EXERCISES:
A – Answer these questions about the Haskell-cafe post on unordered-containers:
(i) According to the post, by roughly what percentage did the zipper-style approach increase the speed of the Map implementation?
(ii) What type signature does the post give for search?
(iii) In the proposed HashMap insert, what size does the result carry when search returns Nothing?
B – Resume the Haskell-cafe post on unordered-containers from the point where it stops, and write the text that follows.

SELECTED EXTRACT:

:::::

Re: [Haskell-cafe] ANN: unordered-containers - a new, faster hashing-based containers library

23 Feb 2011

      Here's the approach I was attempting: a while back there was a proposal to
modify Data.Map to support a sort of zipper, including the following API:

data Location k a -- represents a map with a "hole" at a particular key

search :: k -> Map k a -> (Maybe a, Location k a)

key :: Location k a -> k

assign :: a -> Location k a -> Map k a
clear :: Location k a -> Map k a

and from here you might define

insert :: k -> a -> Map k a -> Map k a
insert k a m = case search k m of
   (_, loc) -> assign a loc

The surprising thing was that this approach *increased* the speed of the Map
implementation by something like 7%.  I don't know what happened to the
original proposal, but I was going to try something similar, with something
like

data HashMap k v = HM !Int !(Tree k v)

insert k v (HM sz tree) = case search k tree of
    (Nothing, loc) -> HM (sz + 1) (assign v loc)
    (Just _, loc) -> HM sz (assign v loc)

Louis Wasserman
wasserman.louis@gmail.com
http://profiles.google.com/wasserman.louis

On Tue, Feb 22, 2011 at 8:45 PM, Johan Tibell wrote:
...
On Tue, Feb 22, 2011 at 6:28 PM, Louis Wasserman
 wrote:
...
Apologies!
Accepted. :)
...

:::::

Saved data entries
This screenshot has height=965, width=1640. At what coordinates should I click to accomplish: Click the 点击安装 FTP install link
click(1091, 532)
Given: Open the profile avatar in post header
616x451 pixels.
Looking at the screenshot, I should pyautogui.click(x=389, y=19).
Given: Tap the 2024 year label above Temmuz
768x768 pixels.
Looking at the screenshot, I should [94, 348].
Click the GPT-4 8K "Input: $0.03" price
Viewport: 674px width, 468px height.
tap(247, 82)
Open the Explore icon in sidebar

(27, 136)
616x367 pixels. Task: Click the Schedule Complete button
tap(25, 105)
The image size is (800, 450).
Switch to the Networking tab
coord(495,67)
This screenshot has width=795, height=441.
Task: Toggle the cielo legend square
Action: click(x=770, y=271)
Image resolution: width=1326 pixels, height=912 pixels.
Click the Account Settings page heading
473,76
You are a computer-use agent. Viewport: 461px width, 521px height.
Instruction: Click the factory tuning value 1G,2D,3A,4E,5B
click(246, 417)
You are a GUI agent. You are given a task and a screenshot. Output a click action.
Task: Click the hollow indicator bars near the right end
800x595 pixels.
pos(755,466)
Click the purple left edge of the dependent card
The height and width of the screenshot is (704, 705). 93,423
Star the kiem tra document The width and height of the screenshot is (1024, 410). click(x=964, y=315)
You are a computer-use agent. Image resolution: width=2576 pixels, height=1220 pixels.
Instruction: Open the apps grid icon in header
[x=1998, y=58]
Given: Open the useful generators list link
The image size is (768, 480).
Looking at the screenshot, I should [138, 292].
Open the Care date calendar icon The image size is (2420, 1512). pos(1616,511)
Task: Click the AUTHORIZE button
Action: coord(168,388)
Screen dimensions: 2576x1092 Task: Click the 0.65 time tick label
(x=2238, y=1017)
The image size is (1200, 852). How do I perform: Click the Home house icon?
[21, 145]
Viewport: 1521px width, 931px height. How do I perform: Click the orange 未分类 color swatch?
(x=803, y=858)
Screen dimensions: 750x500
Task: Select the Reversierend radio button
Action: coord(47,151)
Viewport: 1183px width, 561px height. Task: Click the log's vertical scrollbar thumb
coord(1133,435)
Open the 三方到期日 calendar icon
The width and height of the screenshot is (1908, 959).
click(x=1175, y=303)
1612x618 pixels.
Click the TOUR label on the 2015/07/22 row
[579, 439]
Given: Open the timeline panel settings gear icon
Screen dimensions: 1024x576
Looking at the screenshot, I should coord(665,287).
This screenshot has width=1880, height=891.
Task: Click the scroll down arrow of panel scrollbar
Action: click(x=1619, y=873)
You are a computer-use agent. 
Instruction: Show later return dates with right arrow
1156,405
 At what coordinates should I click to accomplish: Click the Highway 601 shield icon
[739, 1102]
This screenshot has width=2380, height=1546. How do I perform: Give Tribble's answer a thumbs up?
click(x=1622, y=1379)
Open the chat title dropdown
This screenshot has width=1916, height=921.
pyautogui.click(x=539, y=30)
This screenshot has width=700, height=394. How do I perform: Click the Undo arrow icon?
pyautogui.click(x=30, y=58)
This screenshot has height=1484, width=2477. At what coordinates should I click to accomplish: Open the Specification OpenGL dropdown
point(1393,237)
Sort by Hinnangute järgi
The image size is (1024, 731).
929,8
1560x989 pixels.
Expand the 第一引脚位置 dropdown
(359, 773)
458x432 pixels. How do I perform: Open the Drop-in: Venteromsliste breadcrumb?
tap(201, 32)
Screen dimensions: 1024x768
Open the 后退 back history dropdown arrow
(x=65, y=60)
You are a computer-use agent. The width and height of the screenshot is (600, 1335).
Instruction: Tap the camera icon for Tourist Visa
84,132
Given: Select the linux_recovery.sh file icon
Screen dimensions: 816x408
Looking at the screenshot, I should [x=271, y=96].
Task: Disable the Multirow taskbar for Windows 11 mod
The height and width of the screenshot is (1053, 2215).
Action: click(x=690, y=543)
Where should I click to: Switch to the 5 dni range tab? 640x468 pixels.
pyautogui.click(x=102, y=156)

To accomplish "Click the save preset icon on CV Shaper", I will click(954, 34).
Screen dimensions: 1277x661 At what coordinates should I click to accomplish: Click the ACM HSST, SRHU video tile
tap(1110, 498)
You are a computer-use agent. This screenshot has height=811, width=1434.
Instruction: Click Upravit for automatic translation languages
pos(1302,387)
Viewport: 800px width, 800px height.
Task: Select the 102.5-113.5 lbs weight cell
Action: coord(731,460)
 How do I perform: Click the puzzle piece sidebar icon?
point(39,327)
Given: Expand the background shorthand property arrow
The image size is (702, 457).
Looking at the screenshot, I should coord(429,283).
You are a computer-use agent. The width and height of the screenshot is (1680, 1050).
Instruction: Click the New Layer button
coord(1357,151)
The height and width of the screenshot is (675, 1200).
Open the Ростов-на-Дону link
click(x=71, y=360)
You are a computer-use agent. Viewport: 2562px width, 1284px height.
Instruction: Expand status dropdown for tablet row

:::::

THE REPLIES:
A –
(i) About 7%.
(ii) search :: k -> Map k a -> (Maybe a, Location k a)
(iii) sz + 1

B –
I was, in point of fact, working on such a patch, but I think I've been
convinced that it's a legitimate position for a package to take.  (I'm
also
curious, Johann, about the approach you figured out that didn't cost a
word
per node!)
I'm working on a patch that provides O(1) size right now. The trick is
to define HashMap as:
data HashMap k v = HM {-# UNPACK #-} !Int !(Tree k v)
data Tree k v
   = Nil
   | Tip {-# UNPACK #-} !Hash
         {-# UNPACK #-} !(FL.FullList k v)
   | Bin {-# UNPACK #-} !Prefix
         {-# UNPACK #-} !Mask
         !(Tree k v)
         !(Tree k v)
And have insert, delete, and other operations that change the size
return both the updated tree and the size delta (-1, 0, or 1 in the
case of insert/delete). The size delta is then applied to the stored
size.
At the moment I'm trying to figure out the performance impact of
making this change.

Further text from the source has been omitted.